'''

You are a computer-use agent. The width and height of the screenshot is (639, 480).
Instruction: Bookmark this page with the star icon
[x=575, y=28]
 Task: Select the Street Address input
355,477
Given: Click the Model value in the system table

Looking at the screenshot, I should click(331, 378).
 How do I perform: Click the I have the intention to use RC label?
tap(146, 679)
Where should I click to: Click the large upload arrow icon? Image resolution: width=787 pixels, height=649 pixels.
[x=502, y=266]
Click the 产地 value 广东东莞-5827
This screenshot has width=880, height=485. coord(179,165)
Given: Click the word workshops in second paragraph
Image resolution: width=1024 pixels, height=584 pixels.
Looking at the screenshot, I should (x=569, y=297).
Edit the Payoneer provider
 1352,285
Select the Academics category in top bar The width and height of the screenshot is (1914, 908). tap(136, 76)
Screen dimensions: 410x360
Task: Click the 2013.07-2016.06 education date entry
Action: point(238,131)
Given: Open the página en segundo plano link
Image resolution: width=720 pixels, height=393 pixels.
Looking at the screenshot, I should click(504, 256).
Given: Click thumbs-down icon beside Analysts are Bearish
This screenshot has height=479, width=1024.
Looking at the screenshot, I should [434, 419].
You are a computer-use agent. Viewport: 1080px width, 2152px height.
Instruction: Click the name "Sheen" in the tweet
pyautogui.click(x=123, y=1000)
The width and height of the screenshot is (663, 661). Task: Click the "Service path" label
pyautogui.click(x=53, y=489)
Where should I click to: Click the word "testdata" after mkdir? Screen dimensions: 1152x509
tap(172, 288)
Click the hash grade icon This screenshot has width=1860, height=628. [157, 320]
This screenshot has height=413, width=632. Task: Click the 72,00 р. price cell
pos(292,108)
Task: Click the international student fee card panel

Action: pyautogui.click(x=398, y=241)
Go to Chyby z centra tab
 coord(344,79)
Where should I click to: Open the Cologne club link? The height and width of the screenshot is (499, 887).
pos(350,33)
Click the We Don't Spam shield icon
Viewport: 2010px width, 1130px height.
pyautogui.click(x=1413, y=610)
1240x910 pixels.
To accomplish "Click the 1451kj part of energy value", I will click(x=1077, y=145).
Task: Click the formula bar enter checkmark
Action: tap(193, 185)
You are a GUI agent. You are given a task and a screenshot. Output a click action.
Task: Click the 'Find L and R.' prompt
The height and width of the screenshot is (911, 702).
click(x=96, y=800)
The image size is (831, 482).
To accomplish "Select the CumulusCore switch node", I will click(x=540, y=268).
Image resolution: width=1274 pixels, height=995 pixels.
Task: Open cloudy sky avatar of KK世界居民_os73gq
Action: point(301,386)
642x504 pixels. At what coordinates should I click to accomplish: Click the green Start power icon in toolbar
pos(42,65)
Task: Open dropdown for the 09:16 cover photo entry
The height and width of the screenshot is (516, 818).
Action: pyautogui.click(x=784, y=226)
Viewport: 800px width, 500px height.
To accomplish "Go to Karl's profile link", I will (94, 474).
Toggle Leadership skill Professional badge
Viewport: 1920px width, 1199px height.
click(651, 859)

'''

The records above should be printed in full, exactly as they appear.

You are a computer-use agent. The width and height of the screenshot is (639, 480).
Instruction: Bookmark this page with the star icon
[x=575, y=28]
 Task: Select the Street Address input
355,477
Given: Click the Model value in the system table

Looking at the screenshot, I should click(331, 378).
 How do I perform: Click the I have the intention to use RC label?
tap(146, 679)
Where should I click to: Click the large upload arrow icon? Image resolution: width=787 pixels, height=649 pixels.
[x=502, y=266]
Click the 产地 value 广东东莞-5827
This screenshot has width=880, height=485. coord(179,165)
Given: Click the word workshops in second paragraph
Image resolution: width=1024 pixels, height=584 pixels.
Looking at the screenshot, I should (x=569, y=297).
Edit the Payoneer provider
 1352,285
Select the Academics category in top bar The width and height of the screenshot is (1914, 908). tap(136, 76)
Screen dimensions: 410x360
Task: Click the 2013.07-2016.06 education date entry
Action: point(238,131)
Given: Open the página en segundo plano link
Image resolution: width=720 pixels, height=393 pixels.
Looking at the screenshot, I should click(504, 256).
Given: Click thumbs-down icon beside Analysts are Bearish
This screenshot has height=479, width=1024.
Looking at the screenshot, I should [434, 419].
You are a computer-use agent. Viewport: 1080px width, 2152px height.
Instruction: Click the name "Sheen" in the tweet
pyautogui.click(x=123, y=1000)
The width and height of the screenshot is (663, 661). Task: Click the "Service path" label
pyautogui.click(x=53, y=489)
Where should I click to: Click the word "testdata" after mkdir? Screen dimensions: 1152x509
tap(172, 288)
Click the hash grade icon This screenshot has width=1860, height=628. [157, 320]
This screenshot has height=413, width=632. Task: Click the 72,00 р. price cell
pos(292,108)
Task: Click the international student fee card panel

Action: pyautogui.click(x=398, y=241)
Go to Chyby z centra tab
 coord(344,79)
Where should I click to: Open the Cologne club link? The height and width of the screenshot is (499, 887).
pos(350,33)
Click the We Don't Spam shield icon
Viewport: 2010px width, 1130px height.
pyautogui.click(x=1413, y=610)
1240x910 pixels.
To accomplish "Click the 1451kj part of energy value", I will click(x=1077, y=145).
Task: Click the formula bar enter checkmark
Action: tap(193, 185)
You are a GUI agent. You are given a task and a screenshot. Output a click action.
Task: Click the 'Find L and R.' prompt
The height and width of the screenshot is (911, 702).
click(x=96, y=800)
The image size is (831, 482).
To accomplish "Select the CumulusCore switch node", I will click(x=540, y=268).
Image resolution: width=1274 pixels, height=995 pixels.
Task: Open cloudy sky avatar of KK世界居民_os73gq
Action: point(301,386)
642x504 pixels. At what coordinates should I click to accomplish: Click the green Start power icon in toolbar
pos(42,65)
Task: Open dropdown for the 09:16 cover photo entry
The height and width of the screenshot is (516, 818).
Action: pyautogui.click(x=784, y=226)
Viewport: 800px width, 500px height.
To accomplish "Go to Karl's profile link", I will (94, 474).
Toggle Leadership skill Professional badge
Viewport: 1920px width, 1199px height.
click(651, 859)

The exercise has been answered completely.